Why should tutors admit anyone but the best?

By Unknown Author

Why should tutors admit anyone but the best?

The Government's policies on student fees and its policies on student access are not so much joined up as at odds. Every time Oxford is falsely blamed for tilting the scales against state school applicants, such applicants will be further dissuaded from applying at all.

In Trinity, we recruit as widely as we can, without preconception or prejudice against applicants from any sector of society or sector of education.

Why, after all, should the tutors wish to admit anyone other than the best? Sensible selection involves giving intelligent weight to the relative educational advantages of the candidates. At the moment of selection what has to count is academic potential. We need students who can 'stay the course'.

The more we know about an applicant, the better the judgment that can be made. Professor Steven Schwartz recommends a "holistic experiment in which the contents of an applicant's achievement, background and relevant skills are taken into account." In his holistic approach he is proposing only what Oxford already seeks to do. Mistakes are made.
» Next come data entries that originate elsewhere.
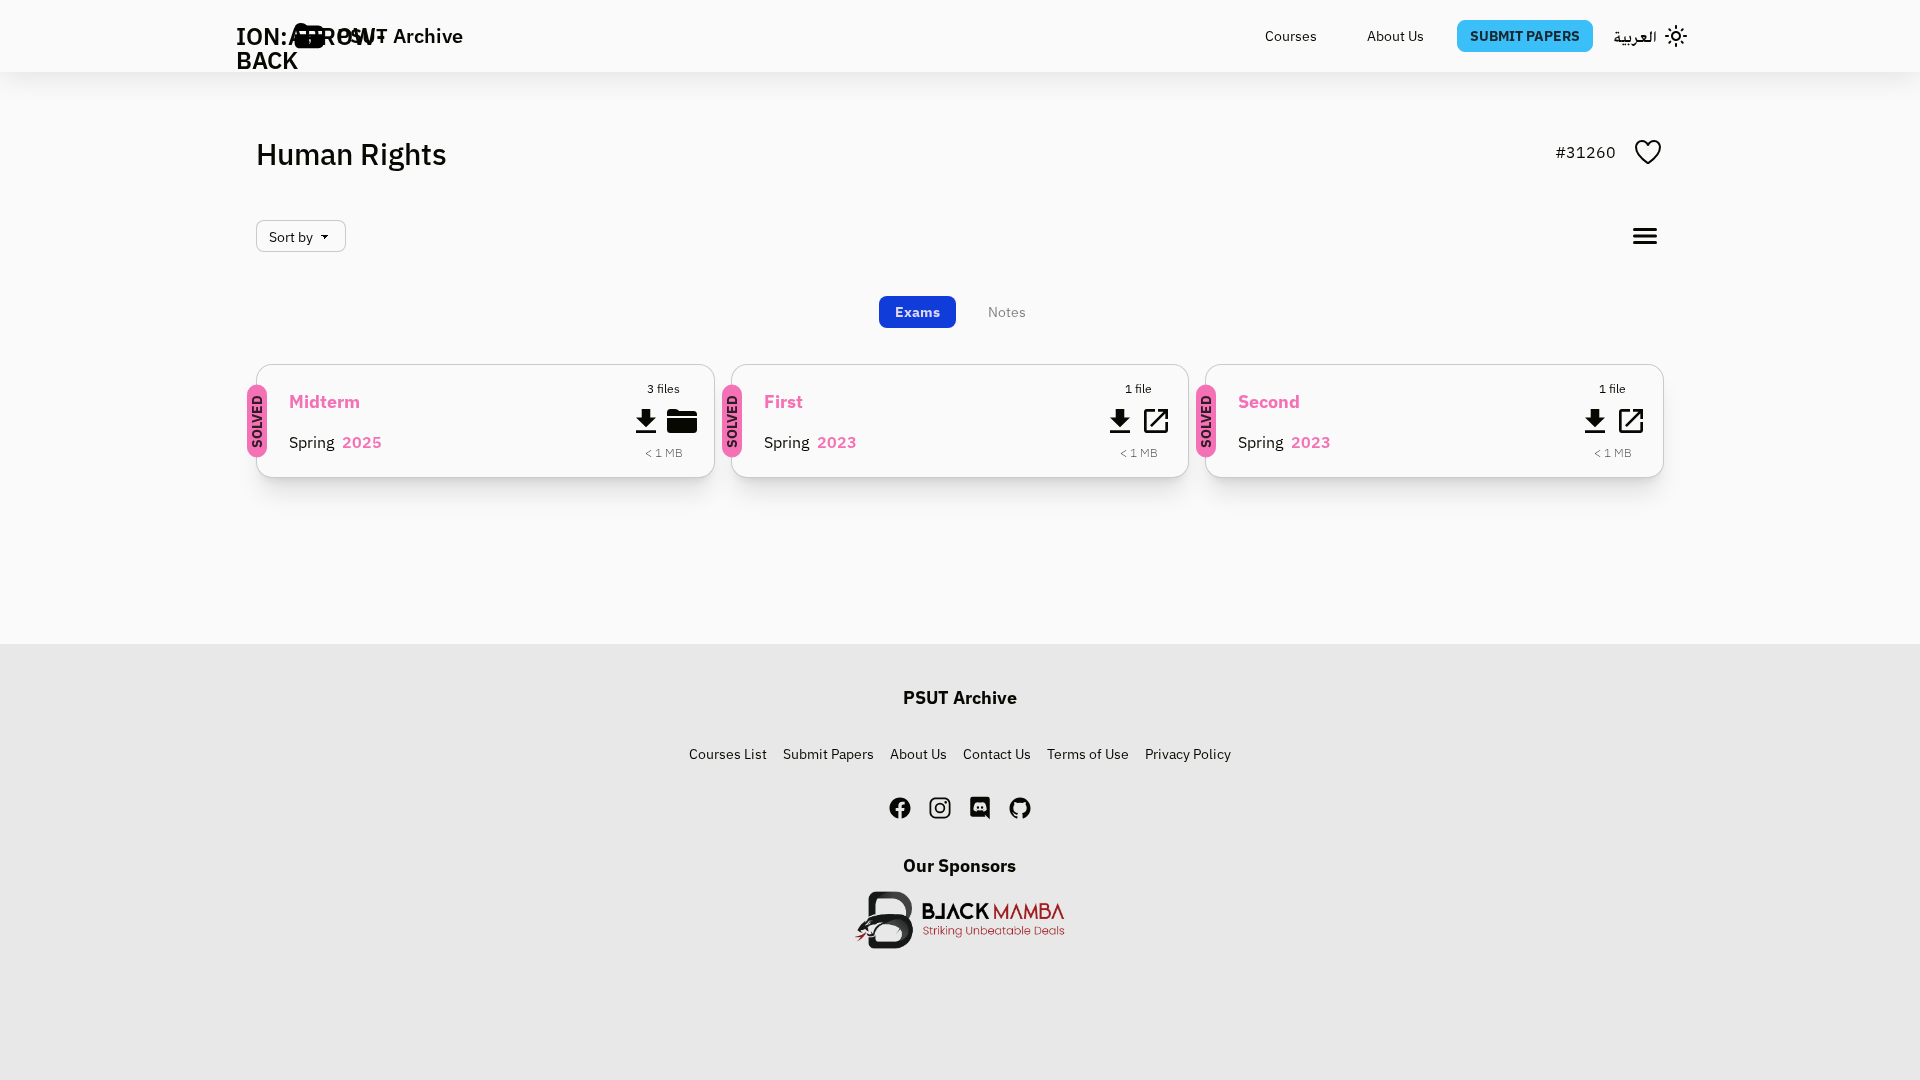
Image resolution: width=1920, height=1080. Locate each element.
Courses (1291, 36)
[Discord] (980, 808)
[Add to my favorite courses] (1648, 152)
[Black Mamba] (960, 920)
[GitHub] (1020, 808)
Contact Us (997, 754)
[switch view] (1645, 236)
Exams (917, 312)
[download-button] (646, 421)
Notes (1007, 312)
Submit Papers (1525, 36)
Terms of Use (1088, 754)
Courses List (728, 754)
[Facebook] (900, 808)
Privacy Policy (1188, 754)
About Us (1395, 36)
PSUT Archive (400, 35)
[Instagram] (940, 808)
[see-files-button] (682, 421)
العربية (1634, 36)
Those who pontificate about the system should recognise how carefully our selection process is carried out, and with what consciousness of its significance for those who apply.

Schwartz says universities should be "striving to create a more diverse student population." We should be striving to create a student population of higher quality. The criterion should indeed be ability to study, not ability to pay. But diversity as an aim makes no more sense for Oxford than it does for Arsenal. Outreach will actually lead to a more diverse student population.

Now the debate is no longer about whether Oxford's admission system is sufficiently meritocratic, but whether it is sufficiently egalitarian. The Government's Higher Education Statistics Agency identified Oxford as one of the 17 universities which had admitted too many pupils from independent schools, and too few from the lowest socio-economic groups.

I do not suggest that Oxford should wear these statistics as a badge of pride: nor should it wear them as a stripe of shame. Oxford has been given a target of admissions from the state sector of 77 per cent, an uplift from 55.4 per cent.

Failure to meet the Agency's target would not be evidence of institutional classism by Oxford admissions tutors, but of a desire to maintain the admissions criteria which are responsible for Oxford's reputation. To alter those standards in pursuit of social or political objectives would be a betrayal of the University's role.

Raw intelligence is not enough for an Oxford course. It has to be developed to a particular point. Children should not be penalised for their parents' choice of school. Universities are educational institutions: they are not laboratories for social engineering. Universities should not be coerced into relieving the Government of its own responsibility for ensuring an improvement of standards in the maintained sector.

At the start of the 1970s the state school students at Oxford outnumbered those from independent schools by 70 per cent to 30 per cent.

The abolition of so many fine grammar schools removed the ladder of opportunity. By definition an Oxford education is for the few, not the many - an élite. The real question is how that élite is to be identified. I am unequivocally in favour of outreach schemes.

If the result of such schemes is to encourage schoolchildren who come from a background devoid of university tradition not only to aspire to Oxford but to succeed, I shall be delighted. We have not by any means plumbed the reservoirs of talent spread among our teenagers. How much better it would be if the Government used the carrot, not the stick.

Instead we have the threat of the Access Regulator, who is likely to be the least popular public official since the post of public hangman became redundant. The DfES should take its tanks off Oxford's lawns.

It may be that, one day, Oxford will become independent of government. If so, every means must be used to ensure that it does not become merely a finishing school for the offspring of the rich, but honours the traditions of the founders of the colleges, whose concern was imparting education and ideals to those with the capacity to absorb them.

The young people of the current generation at my college compare favourably with those of any previous generation. The grant of equal opportunities to women at Oxford has itself significantly enhanced the quality of the intake.